Start of DATA PROVIDED

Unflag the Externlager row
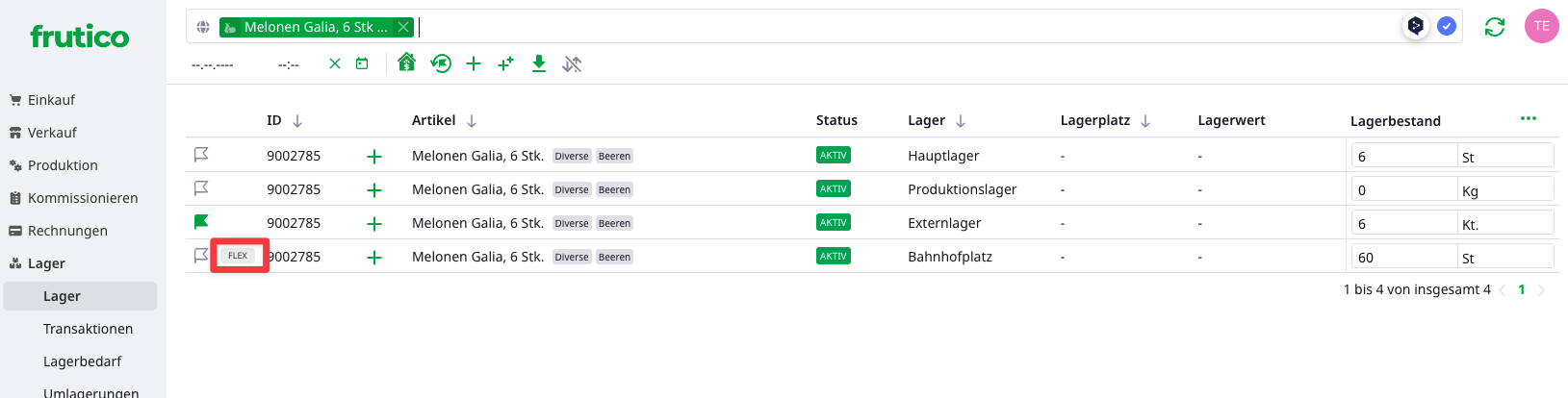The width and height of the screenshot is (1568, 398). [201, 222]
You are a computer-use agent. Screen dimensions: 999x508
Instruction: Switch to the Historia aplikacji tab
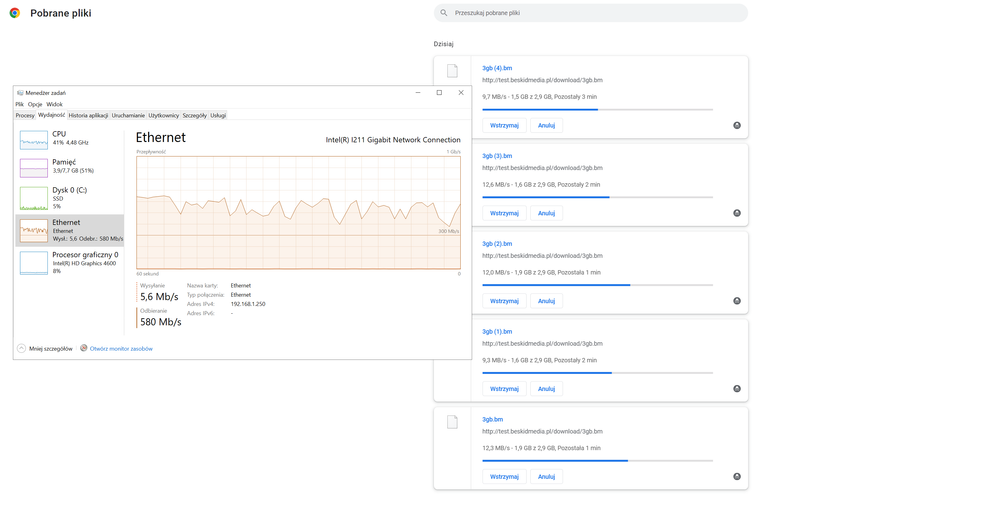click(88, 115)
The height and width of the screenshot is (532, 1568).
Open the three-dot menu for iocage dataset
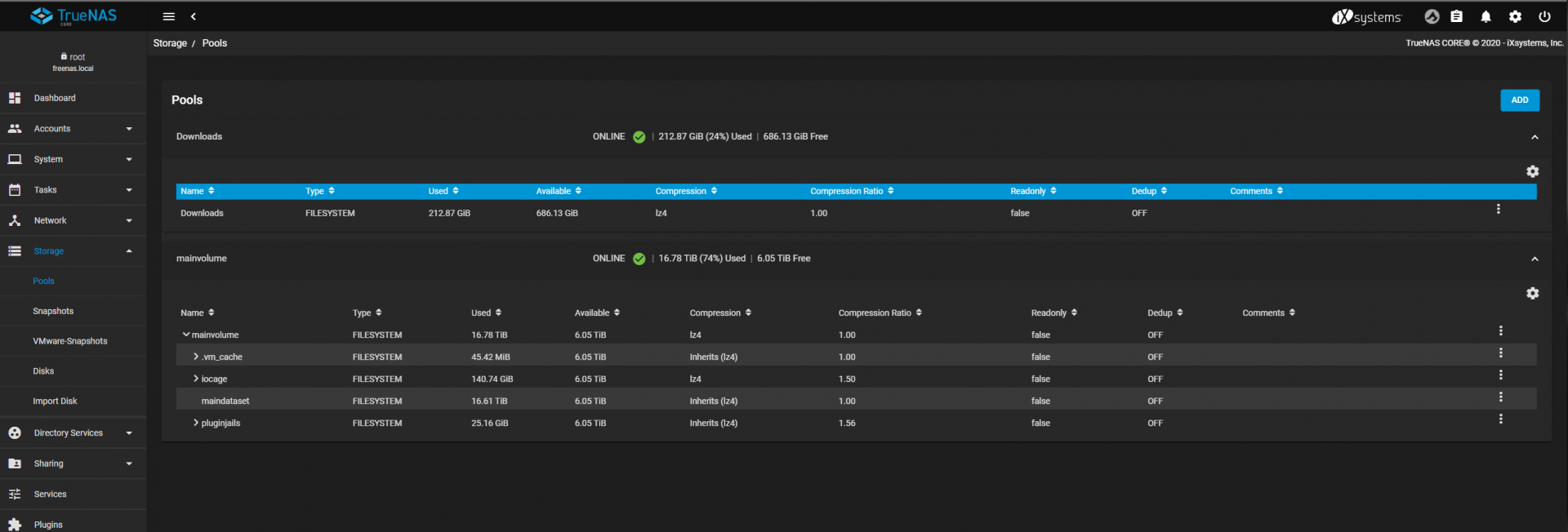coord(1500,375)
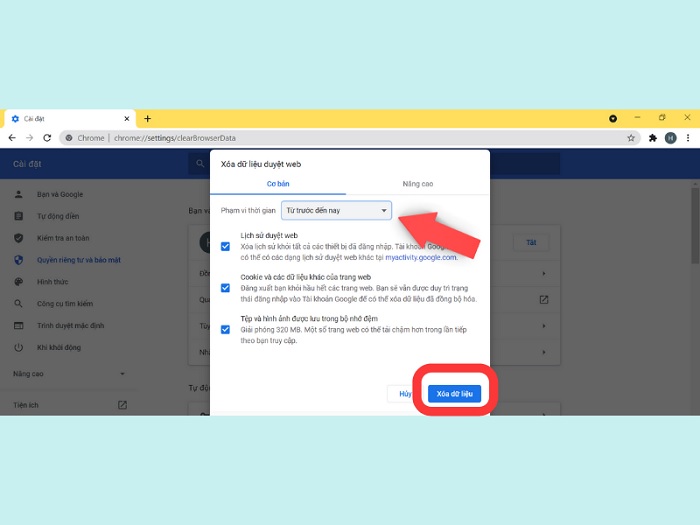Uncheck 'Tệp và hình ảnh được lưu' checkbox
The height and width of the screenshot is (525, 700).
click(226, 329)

End of DATA PROVIDED

**ABOUT THIS TASK**
Word for word, repeat only the lines from the line containing "You are a computer-use" through the end of the data, without any pictures.

**THE COMPLETED TASK**
You are a computer-use agent. Screen dimensions: 999x508
Instruction: Switch to the Historia aplikacji tab
click(88, 115)
The height and width of the screenshot is (532, 1568).
Open the three-dot menu for iocage dataset
coord(1500,375)
Uncheck 'Tệp và hình ảnh được lưu' checkbox
The height and width of the screenshot is (525, 700).
click(226, 329)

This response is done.